"Pas Juni kan musin kemarau, airnya itu biasanya baru naik malam hari. Makanya banyak warga saya yang kecapean karena enggak bisa istirahat pas banjir datang. Surutnya baru siang hari," tuturnya.
Sedangkan ketika musim hujan, air baru akan merambah ke permukiman warga pada pagi hingga siang hari.
Kemudian pada sore hari, air mulai surut.

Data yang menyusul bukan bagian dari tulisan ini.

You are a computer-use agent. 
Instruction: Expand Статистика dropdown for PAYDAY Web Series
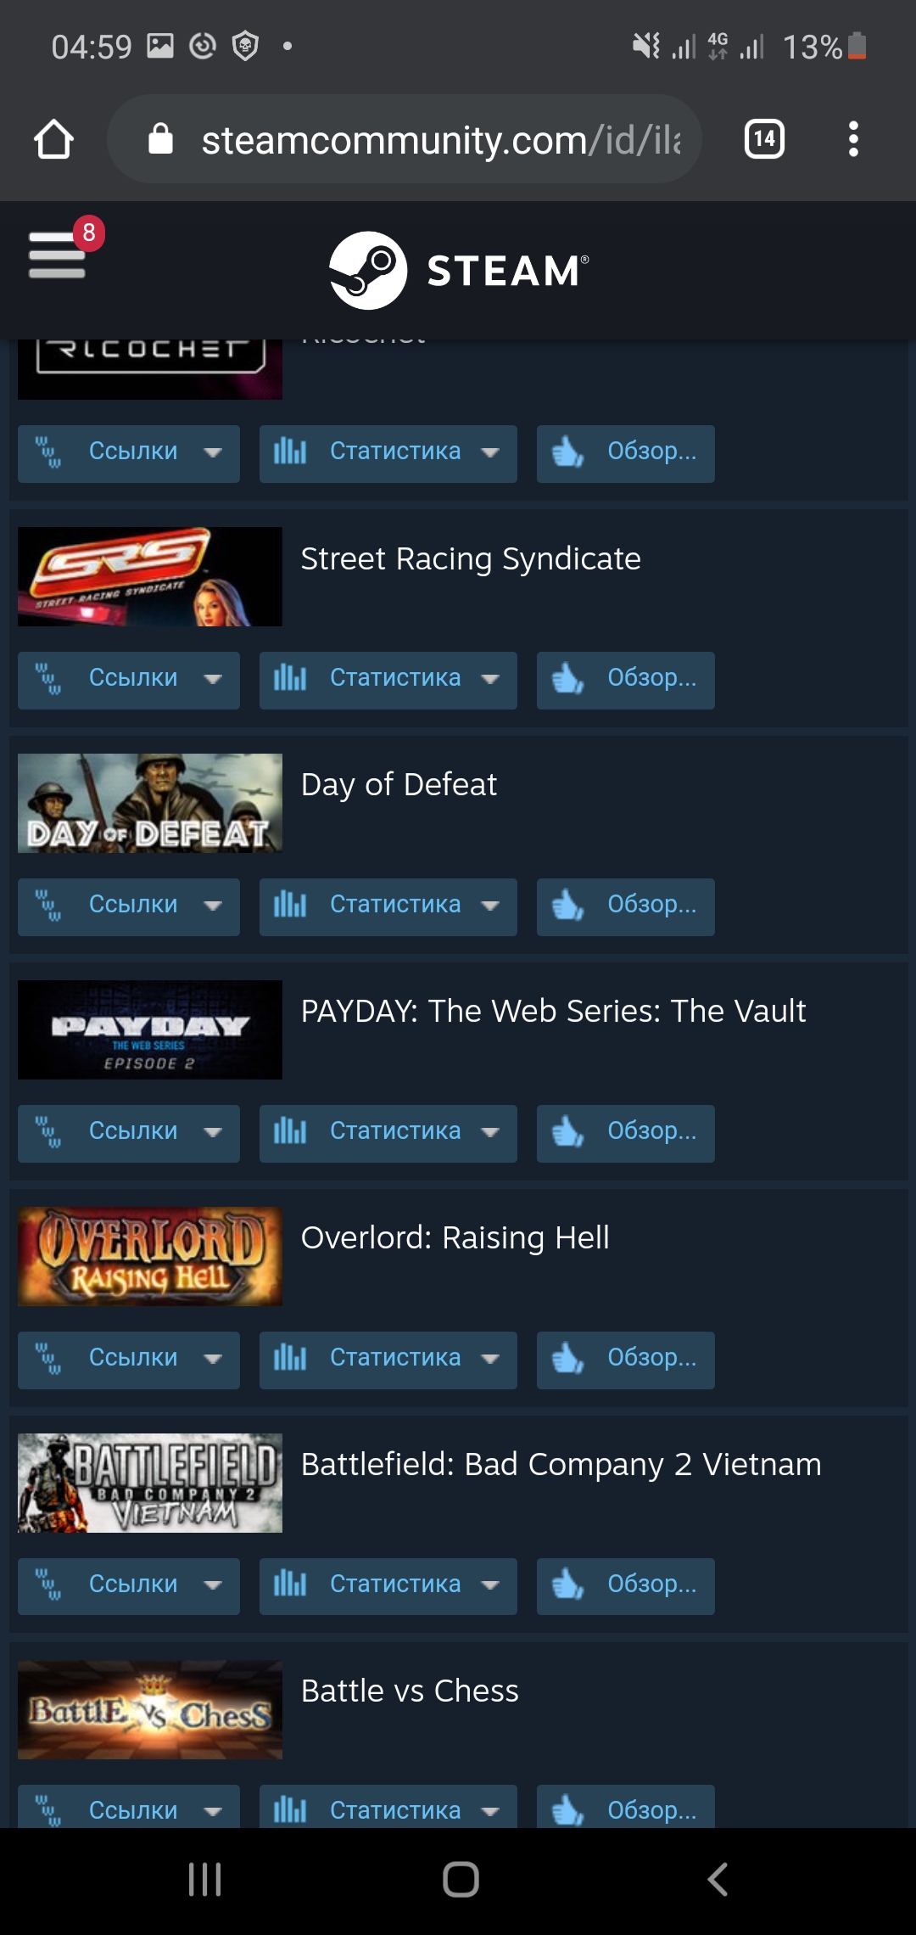(x=388, y=1133)
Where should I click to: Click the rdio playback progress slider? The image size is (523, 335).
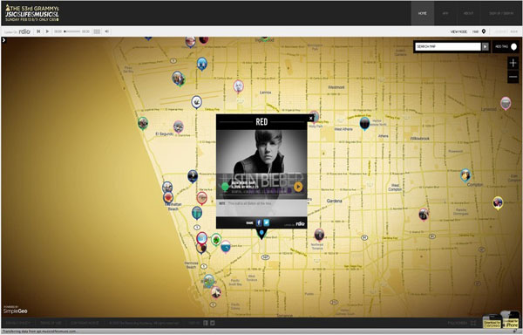coord(71,31)
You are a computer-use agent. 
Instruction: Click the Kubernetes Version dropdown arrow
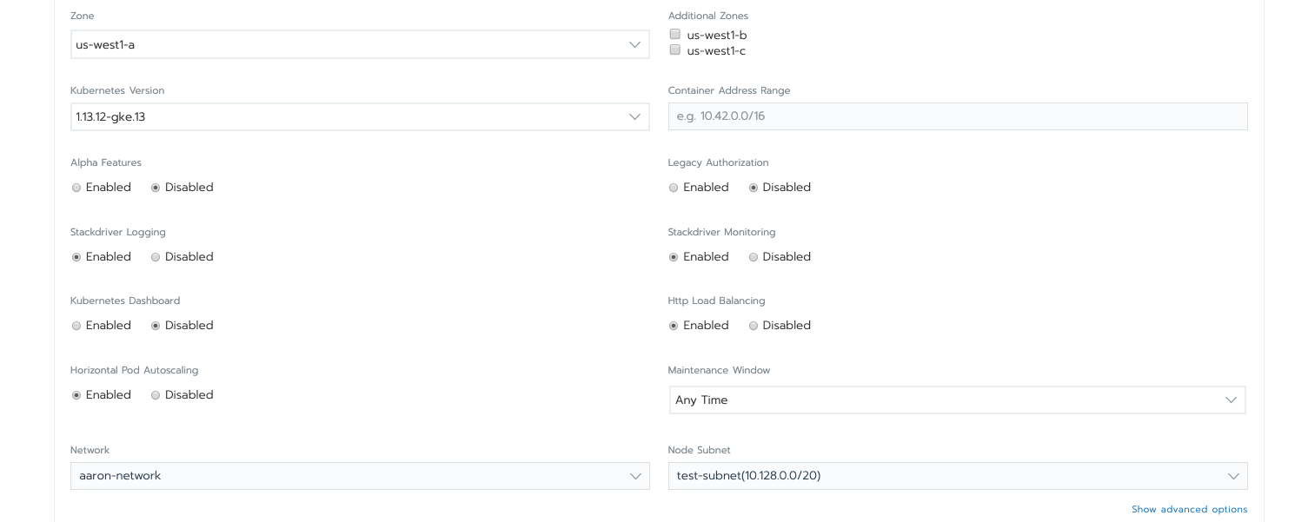[x=634, y=116]
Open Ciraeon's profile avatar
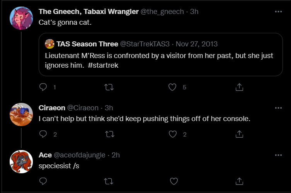Image resolution: width=291 pixels, height=193 pixels. pos(21,114)
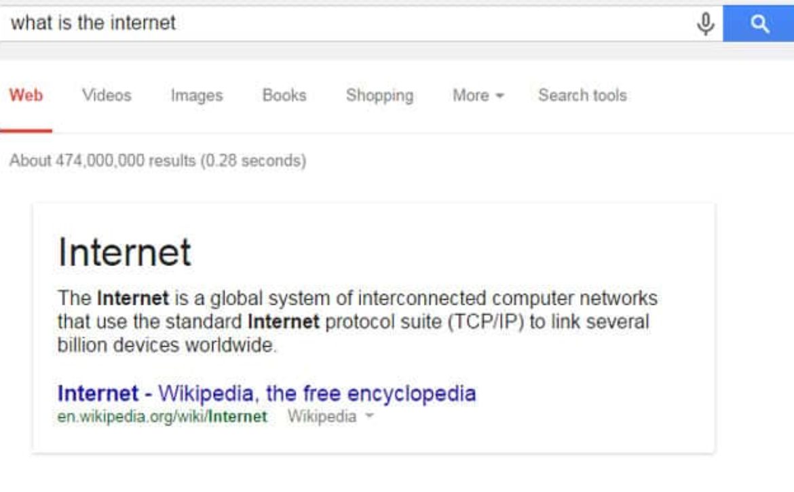Click the bold Internet word in link title
This screenshot has width=794, height=492.
(98, 394)
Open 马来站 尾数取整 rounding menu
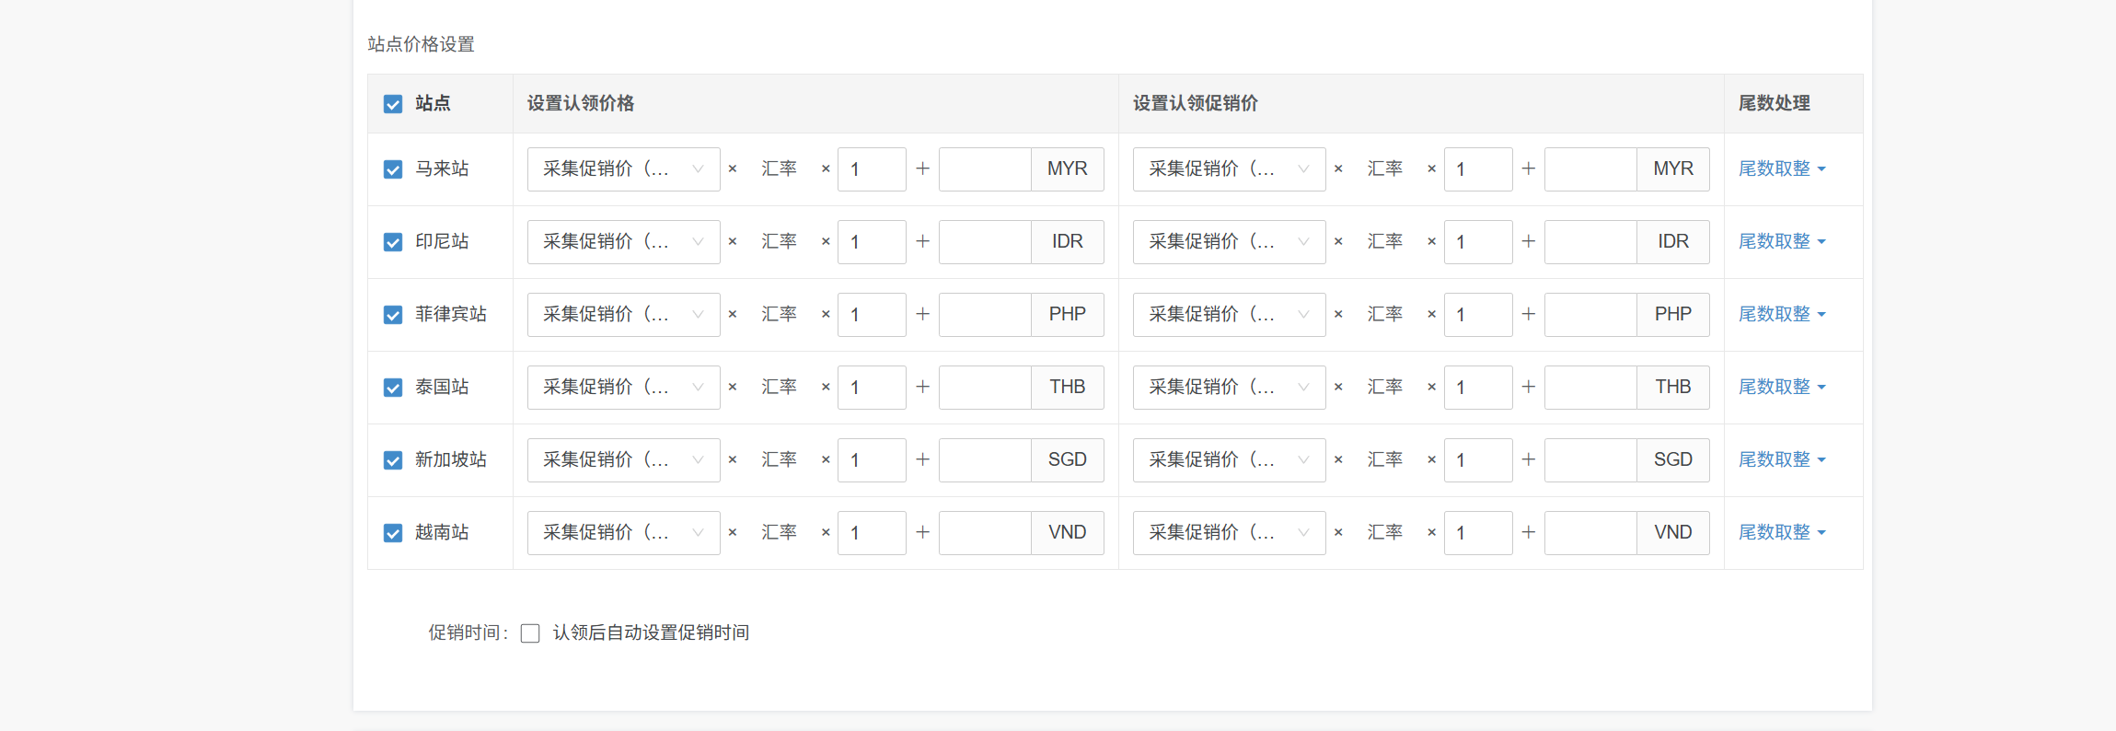 pos(1781,169)
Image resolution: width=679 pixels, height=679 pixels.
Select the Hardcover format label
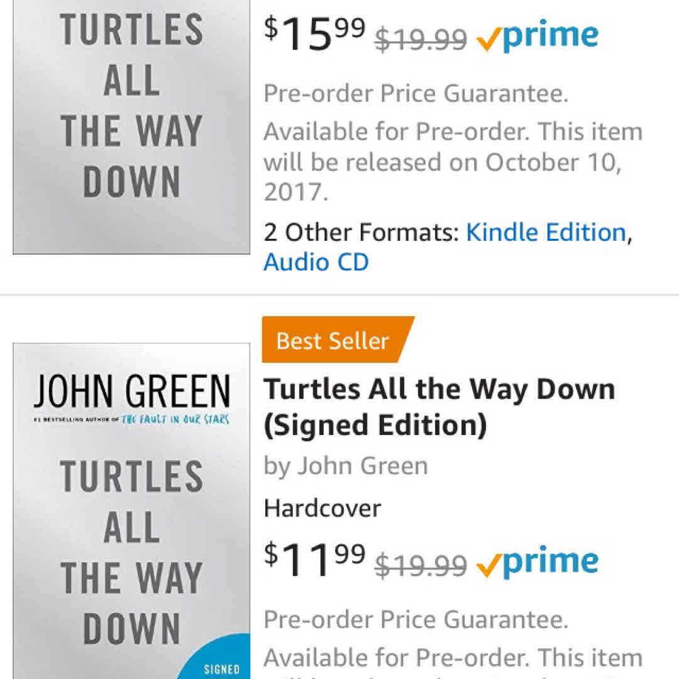(x=323, y=508)
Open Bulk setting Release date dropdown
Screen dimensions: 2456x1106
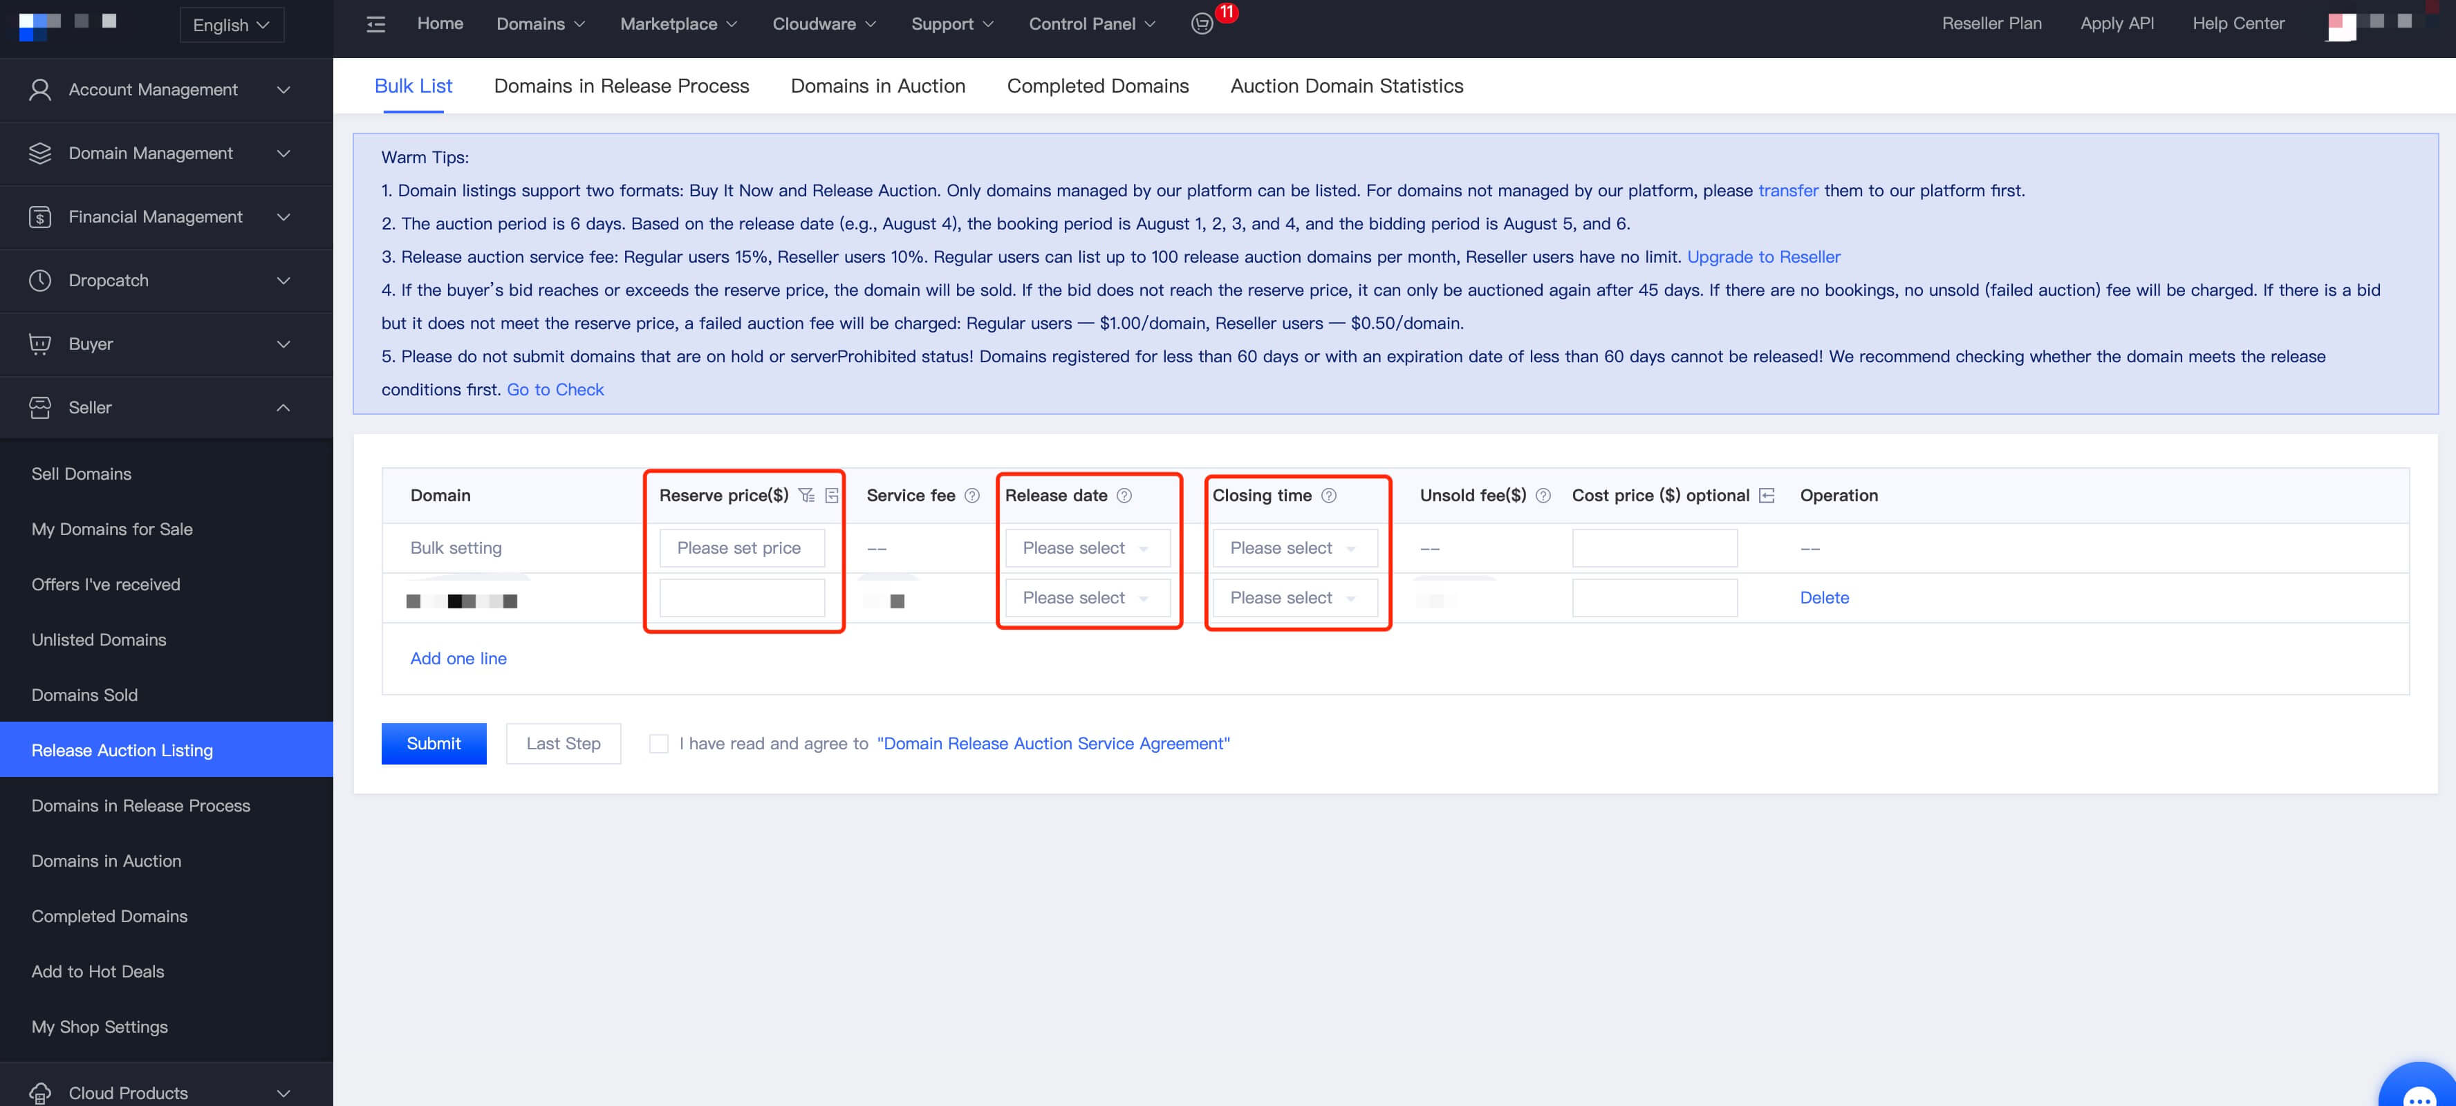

"Begitu terus siklusnya, pagi air naik, sore air turun. Besoknya lagi begitu lagi. Jadi memang faktor utamanya itu pasang surut air laut," kata Qurtubi.
Meski sore hari banjir telah surut, warga masih harus bekerja keras untuk bisa melakukan aktivitas normal.
Pasalnya, akses jalan menjadi becek dan bahkan sulit dilewati kendaraan bermotor lantaran tak ada jalan yang dibetonisasi.
"Di Desa Pantaibahagia enggak ada jalan yang dibeton. Jadi susah mau naik motor juga, tanah semua jalannya," tuturnya.
Meski banjir rob nyaris di setiap bulannya dialami warga Desa Pantai Bahagia.
Namun hanya sedikit saja bantuan dari pemerintah untuk setidaknya meringankan beban warga yang harus hidup berdampingan dengan becana akibat fenomena alam.
"Ada tanggul, tapi kebanyakan memang dari swadaya warga. Beberapa titik di dusun 1, 2 dan 3 dikasih geobag dari BBWS, cuma enggak banyak," kata Qurtubi.
Tergerus Abrasi, Areal Permukiman dan Persawahan Desa Pantai Bahagia Berkurang Tiga Kilometer
Garis pantai di kawasan Desa Pantai Bahagia Kecamatan Muaragembong semakin berkurang dari tahun ke tahun akibat terdampak abrasi atau pengikisan pantai akibat gelombang laut.
Berdasarkan kajian dan analisa, kata Sekretaris Desa (Sekdes) Pantai Bahagia Ahmad Qurtubi menjelaskan sejak tahun 1980, luas daratan telah berkurang sejauh 3 kilometer dari bibir pantai.
"Abrasi paling parah terjadi di dusun 1, Kampung Beting. Di sana itu daratannya sudah berkurang 3 kilometer," kata Qurtubi saat dikonfirmasi, Selasa (9/11/2021).